Gamers are often perceived as being antisocial, lazy, and reclusive. Whether that's true or not, Pokemon Go has forced gamers everywhere to stand up, leave their homes, and meet new people.
The fiercely popular game came out on July 6 and became the most downloaded smartphone app in the U.S. within three days. While you can play through other Pokémon games without moving out of bed, this is an augmented reality location-based game. Thus, in order to catch Pokémon, you need to physically go to where they are. For instance, you’re more likely to find water-type Pokémon near an actual body of water (e.g. a lake). Plus, the concentration of Pokémon is dependent on the amount of Pokémon trainers in an area. Thus, if you want to go to an area with many Pokémon, you may be headed towards a crowd. This puts certain potential Pokémon masters in an unusual position. You can’t dominate and become a Pokémon master without physically going out to catch Pokémon, hit up Pokéstops (to get items), and fight on location at Pokémon gyms.
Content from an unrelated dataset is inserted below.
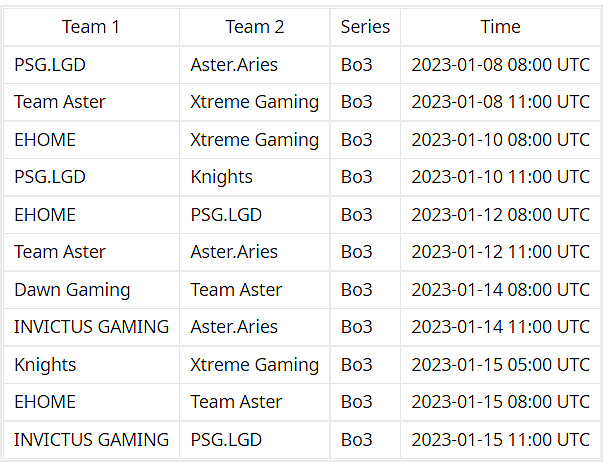Select the 2023-01-08 11:00 UTC time cell
611x469 pixels.
(x=500, y=102)
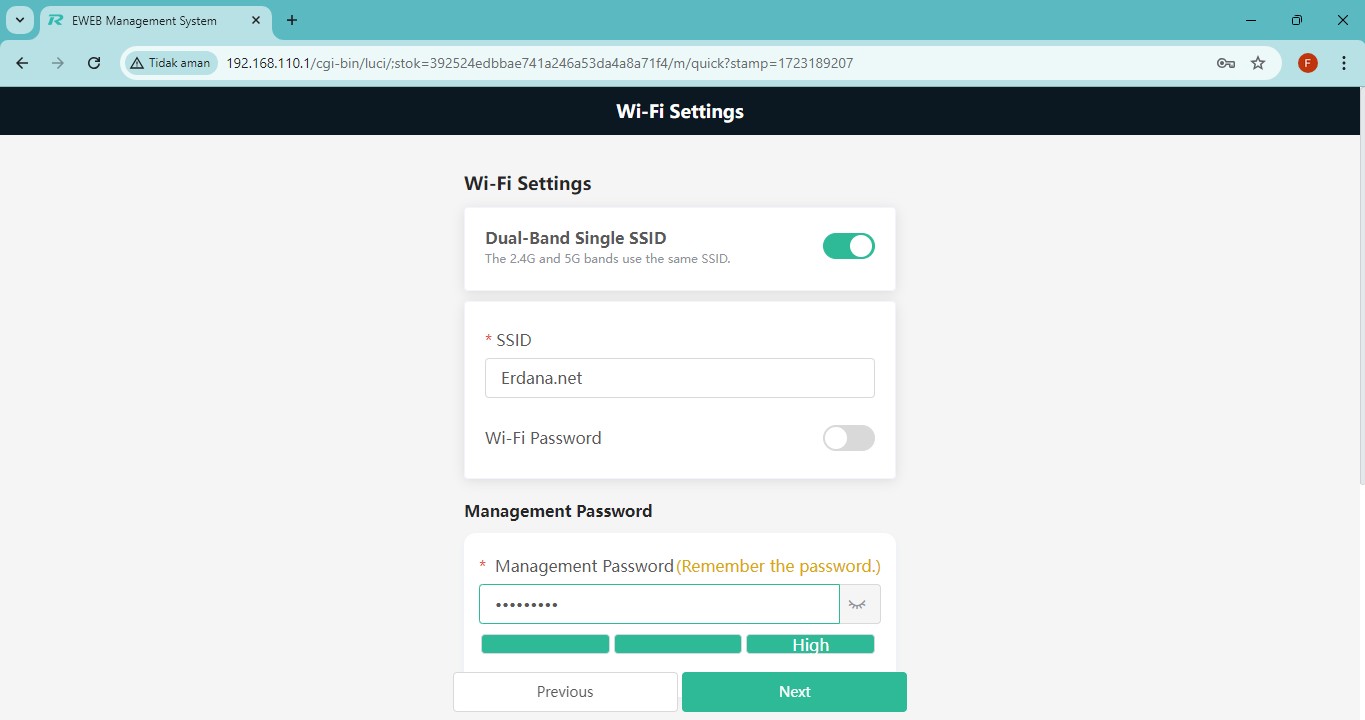Bookmark this page with the star icon

tap(1258, 63)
Walking has been shown to reduce stress, improve confidence, and boost overall mood. It can alleviate anxiety and improve one’s mental health. Strong social connections are also a major component of good mental health. Many with depression and anxiety find it difficult to leave their houses and to speak with people. The game has unexpectedly persuaded many struggling with mental illness to take a major step forward by forcing them to explore new places and interact with people.
Thousands of people have spoken out on Twitter regarding their personal experience with Pokémon Go and how it has acted as a stepping stone towards better mental health.
Others have taken to YouTube to share how Pokemon Go has positively affected their mental health:
Yet, while this anecdotal evidence clearly shows personal growth, it’s too early to say whether Pokémon Go actually helps treat anxiety and other mental health disorders in general. While it may work for some people, it may not help the majority of players with mental illness.
Hopefully, researchers will look into the game and provide us with concrete data soon.